Não sei porque continuo a enganar-me a mim própria, a ignorar os meus instintos. Eu sei, eu sinto, as coisas, ainda e sempre. Quando sinto que não devo ir por determinado caminho, quando o meu corpo me diz que não é para ir, é porque não é para ir. E mesmo assim, teimosa, fui. Ainda bem. Só para constatar que não devia ter ido.
A fugir às tentações, literalmente, a escapar, a escapulir-me quando sei que pode acabar mal. Também o sei fazer, quando estar ou não estar, não me faz diferença, não faz diferença.
Não. Não quero isto, que isto não chega, que eu quero mais.
Deixem-me o corpo, deixem-me a alma, que o que eu quero não me podem dar. Eu quero eu. Eu quero sentir e quero fazer sentir.

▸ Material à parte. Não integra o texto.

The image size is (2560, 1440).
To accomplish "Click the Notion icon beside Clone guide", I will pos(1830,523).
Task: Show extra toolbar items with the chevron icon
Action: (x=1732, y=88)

Seja pelo tempo que for.
Assombras-me pelas vias tecnológicas, persegues-me sem sequer aparecer. Uma mensagem aqui, outra ali. Que me queres, que tens de me ver. Sabes o que queres de mim, e di-lo sem restrições. Mexes comigo. E talvez por isso venha a ceder.
Não sei o que quero. Não gosto de me sentir perdida de coração. Talvez porque não sinta nada, e sentir nada, não é estar viva.
Acho que não me quero encontrar, não para já.